# RO water and crystal shrimp?



## 14crazychris (14 Dec 2018)

Hi there

I have been doing a lot of research on red crystal shrimp and am nearly ready to set a tank up. I am going to be going for a bucephalandra on lava rock theme with moss. The plants are already established on the rocks in my other tank I just need some final help. 

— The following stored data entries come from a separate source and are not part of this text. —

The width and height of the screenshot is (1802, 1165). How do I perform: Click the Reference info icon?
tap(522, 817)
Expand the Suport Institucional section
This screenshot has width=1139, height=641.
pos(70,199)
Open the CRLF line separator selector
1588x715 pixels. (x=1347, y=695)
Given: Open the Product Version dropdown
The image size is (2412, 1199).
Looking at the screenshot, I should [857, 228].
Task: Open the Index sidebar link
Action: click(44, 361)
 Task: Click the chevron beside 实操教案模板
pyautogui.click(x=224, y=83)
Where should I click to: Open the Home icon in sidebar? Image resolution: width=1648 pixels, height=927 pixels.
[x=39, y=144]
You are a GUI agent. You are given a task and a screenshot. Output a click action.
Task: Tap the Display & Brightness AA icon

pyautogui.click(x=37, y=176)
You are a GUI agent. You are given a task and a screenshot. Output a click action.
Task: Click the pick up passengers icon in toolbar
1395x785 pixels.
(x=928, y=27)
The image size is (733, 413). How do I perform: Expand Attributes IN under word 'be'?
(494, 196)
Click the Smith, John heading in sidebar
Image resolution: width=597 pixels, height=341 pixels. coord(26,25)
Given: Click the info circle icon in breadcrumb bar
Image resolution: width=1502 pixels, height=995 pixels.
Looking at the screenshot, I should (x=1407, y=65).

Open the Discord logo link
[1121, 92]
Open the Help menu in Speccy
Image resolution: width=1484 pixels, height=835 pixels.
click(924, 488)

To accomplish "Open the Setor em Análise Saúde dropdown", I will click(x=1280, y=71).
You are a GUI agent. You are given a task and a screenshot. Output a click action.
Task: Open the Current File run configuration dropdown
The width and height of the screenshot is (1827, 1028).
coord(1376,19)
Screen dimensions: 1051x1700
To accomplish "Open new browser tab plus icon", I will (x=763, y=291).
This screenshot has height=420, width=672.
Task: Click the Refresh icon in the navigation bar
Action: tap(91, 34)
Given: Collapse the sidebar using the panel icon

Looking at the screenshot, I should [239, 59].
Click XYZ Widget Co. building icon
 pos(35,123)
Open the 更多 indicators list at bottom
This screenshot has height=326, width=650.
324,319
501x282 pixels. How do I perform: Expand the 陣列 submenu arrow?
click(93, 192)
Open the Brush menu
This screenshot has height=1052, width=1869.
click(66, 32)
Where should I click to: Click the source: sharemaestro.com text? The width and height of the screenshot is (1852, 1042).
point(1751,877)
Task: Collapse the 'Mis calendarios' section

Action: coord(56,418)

I am going to be using RODI water but not sure what is the best way to re mineralise it. I will be having a sand substrate. What would be the best way to achieve the correct TDS, GH and KH?

Oyster shells in filter
Crushed coral in filter
Liquid buffer
Mineral powder buffer?
RO/ tapwater mix

Have done lots of research but can’t work out which is the best product to use. Any help would be great!
Cheers Chris


----------



## Edvet (14 Dec 2018)

How is your tap water?
As i understand RCS are quite hardy. If you just cut it with tap water 50% it would make waterchanges easy and doing a lot of waterchanges is always good.


----------



## 14crazychris (14 Dec 2018)

My tap water is really hard, and I though crystal bee shrimp were quite sensitive. Could do an RO tap water mix 75:25? Not sure if it’s a waste buying minerals or crushed coral/oysters? 

Cheers


----------



## Edvet (14 Dec 2018)

I can't say for sure about sensitivity,just that cutting it with tap water wil make it easy to do frequent and large waterchanges, in my book better than remineralising with all kind of miracle products.


----------



## dw1305 (14 Dec 2018)

Hi all,





14crazychris said:


> My tap water is really hard


You would probably be all right with 10% tap : 90% RO. If you want do add some dGH, without adding any dKH, you can use the DIY re-mineralising mix from <"James' Planted Tank">. 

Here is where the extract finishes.